§ SHORT PROBLEM: Repeat the part of the items that opens with the line containing "Where should I" and closes with the line containing "tap(243, 355)", including both of those lines.
[START RAW DATA]
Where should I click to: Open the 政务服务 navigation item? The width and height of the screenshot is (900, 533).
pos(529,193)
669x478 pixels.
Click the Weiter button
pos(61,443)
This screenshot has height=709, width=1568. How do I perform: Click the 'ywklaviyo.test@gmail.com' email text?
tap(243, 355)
[END RAW DATA]
[START RAW DATA]
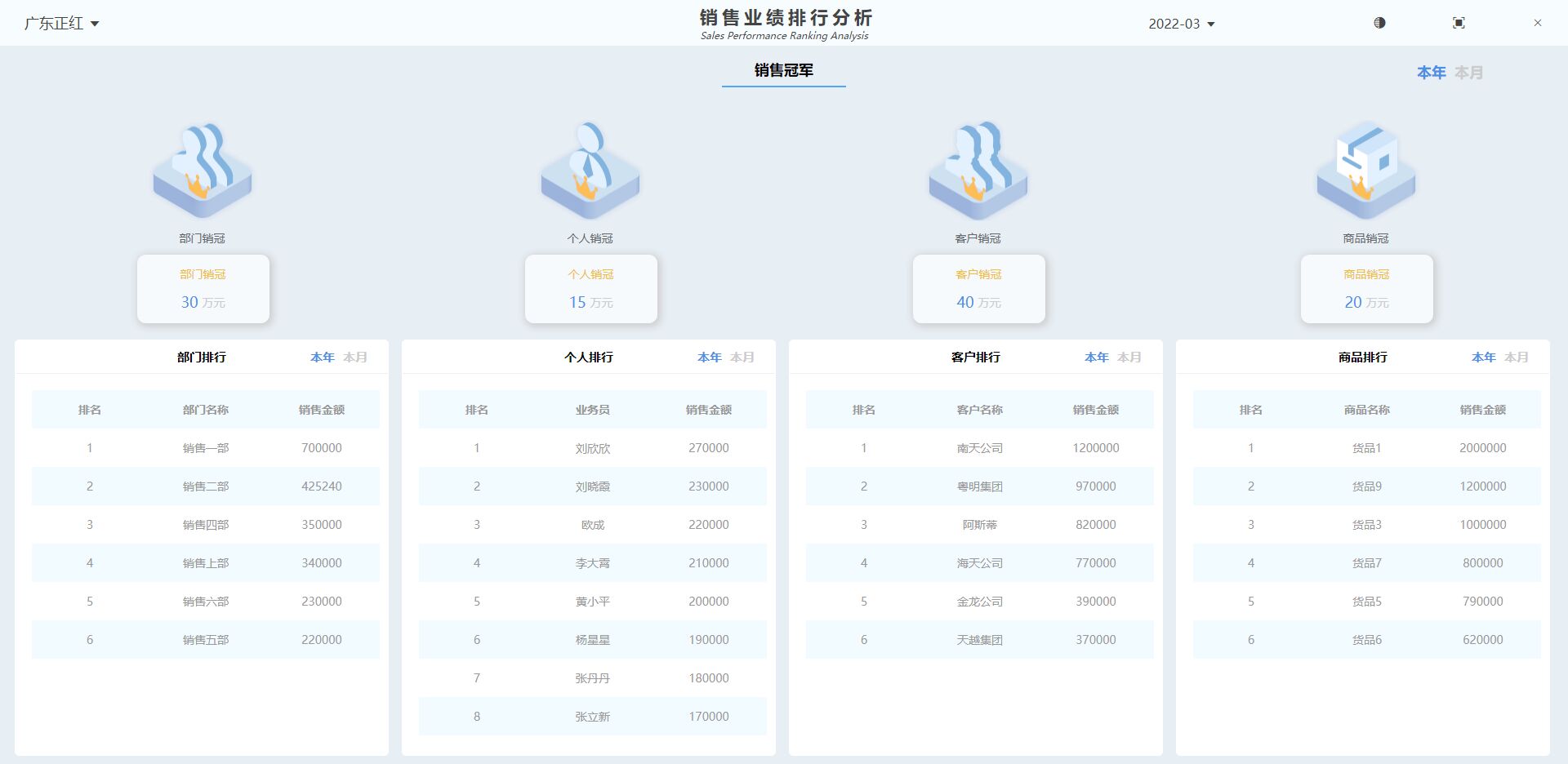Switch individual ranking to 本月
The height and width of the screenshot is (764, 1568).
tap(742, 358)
[END RAW DATA]
[START RAW DATA]
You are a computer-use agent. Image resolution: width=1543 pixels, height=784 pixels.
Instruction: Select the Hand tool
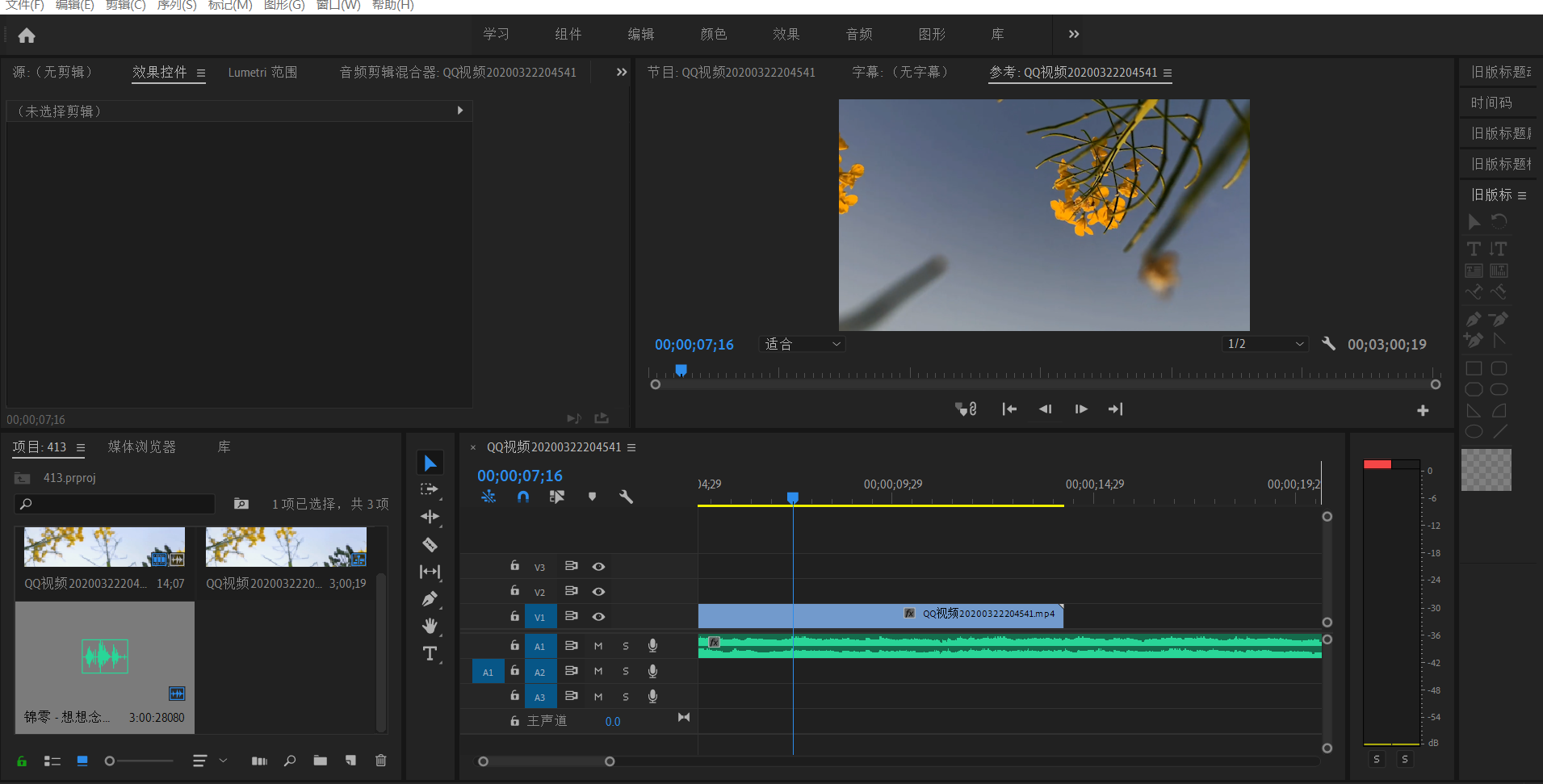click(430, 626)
[END RAW DATA]
§ FINISHED TASK:
Where should I click to: Open the 政务服务 navigation item? The width and height of the screenshot is (900, 533).
pos(529,193)
669x478 pixels.
Click the Weiter button
pos(61,443)
This screenshot has height=709, width=1568. How do I perform: Click the 'ywklaviyo.test@gmail.com' email text?
tap(243, 355)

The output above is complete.